Role of Mitochondrial NCX on CXCL12-Induced Chemotaxis in A20 B Lymphocytes

Abstract

Lymphocyte chemotaxis plays important roles in immunological reactions. It has been reported that mitochondria redistribute at the uropod during T lymphocyte migration triggered by a chemokine ligand (CXCL12). However, how mitochondria are involved in lymphocyte chemotaxis has been unclear. We studied roles of mitochondria Ca2+ handling proteins, Na-Ca exchange (NCXm) and Ca2+ uniporter, on CXCL12-induced chemotaxis in A20 B lymphocytes. CXCL12 (100 ng/ml) increased transwell migration of A20 cells from 4.6 ± 0.5 % (non-stimulated cells) to 12.6 ± 0.6 % (P < 0.05). This increase was dose-dependently inhibited by CGP-37157 (an inhibitor of NCXm), but not affected by Ru360 (an inhibitor of mitochondrial Ca2+ uniporter). Knock-down of a gene of NCXm (NCLX) by siRNA reduced NCLX protein expression to 52 ± 9 % and inhibited transwell migration similarly to CGP-37157. In the 8 hrs observation of cell migration under microscope, mean displacement of NCLX siRNA cells without CXCL12 was larger (21.4 ± 1.5 μm) than control siRNA cells (13.5 ± 2.2 μm, P < 0.05), and applying CXCL12 did not increase mean displacement and percentage of directional migration in NCLX siRNA cells.
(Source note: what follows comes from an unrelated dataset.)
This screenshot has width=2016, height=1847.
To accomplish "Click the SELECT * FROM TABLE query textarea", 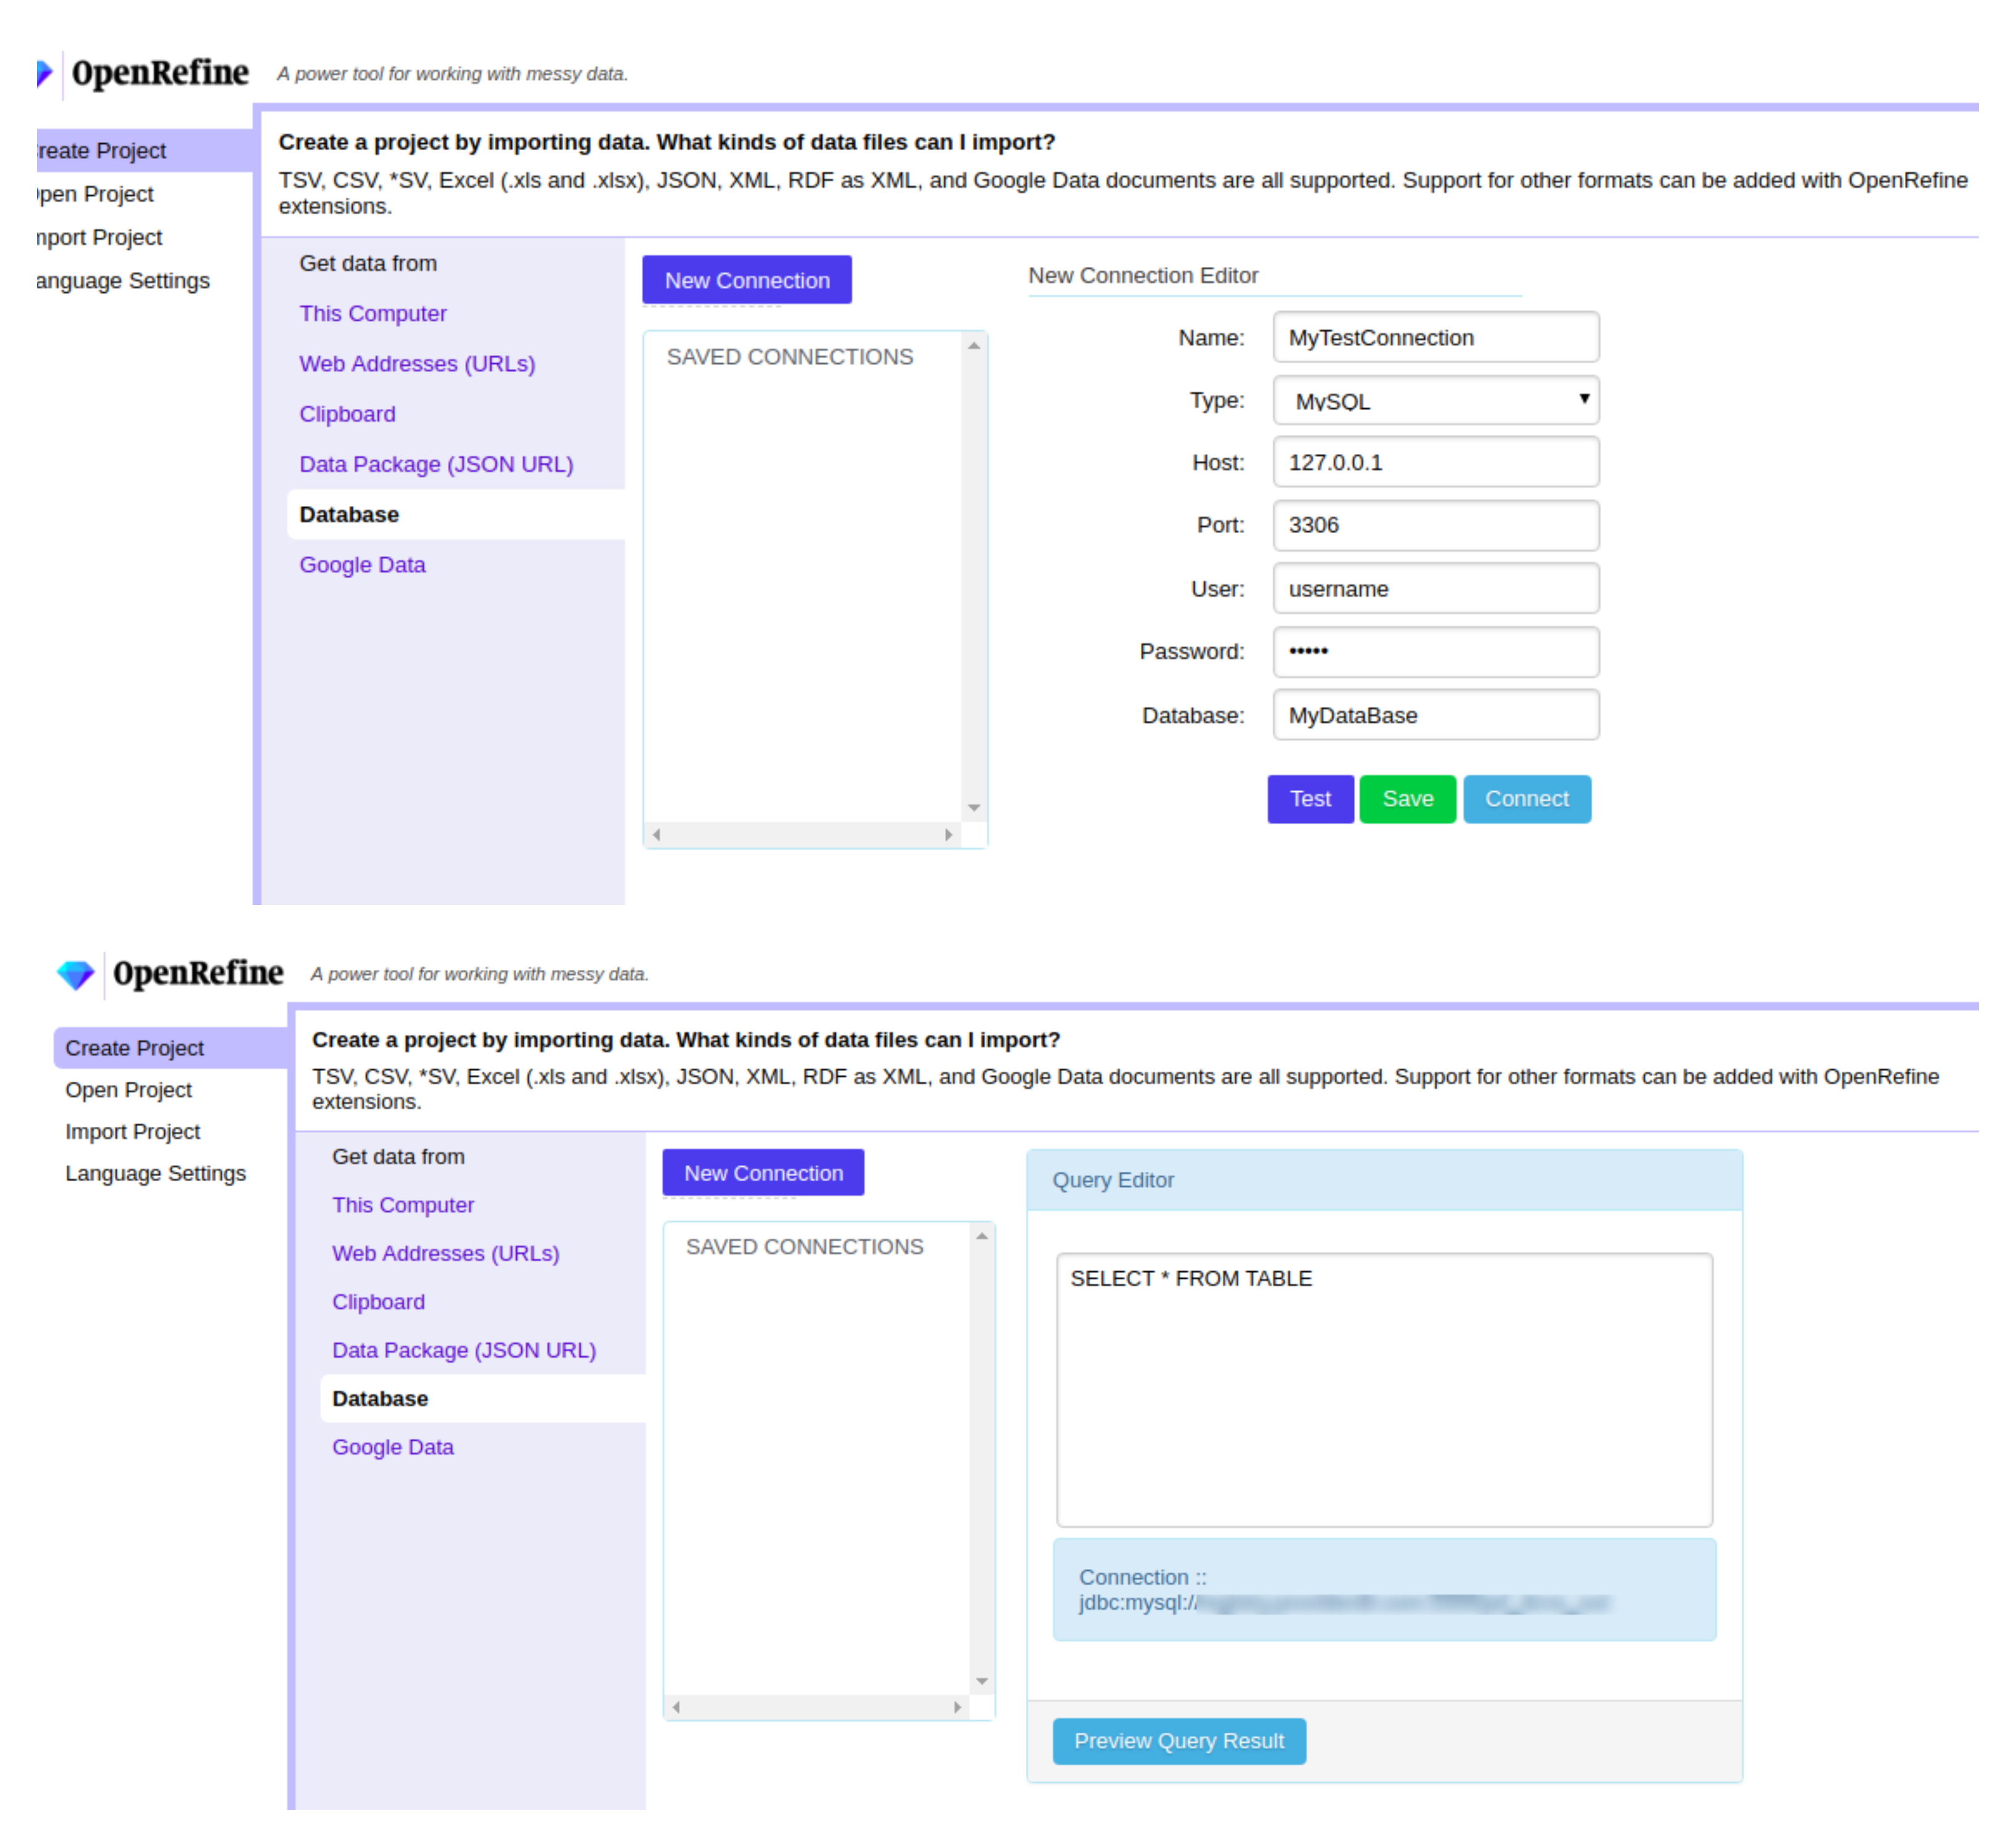I will (1384, 1389).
Intracellular Ca2+ measured by fura-2 was higher in NCLX siRNA cells (fura-2 ratio 0.49 ± 0.01) than the control siRNA cells (0.45 ± 0.01, P < 0.05) in the absence of CXCL12. After 2 hrs CXCL12 stimulation, the intracellular Ca2+ increased in control siRNA but not in NCLX siRNA cells. Treating A20 cells with BAPTA-AM (an intracellular Ca2+ chelator) suppressed the cell migration. Our results suggest that NCLX-mediated Ca2+ signaling is associated with CXCL12-induced chemotaxis in B lymphocytes.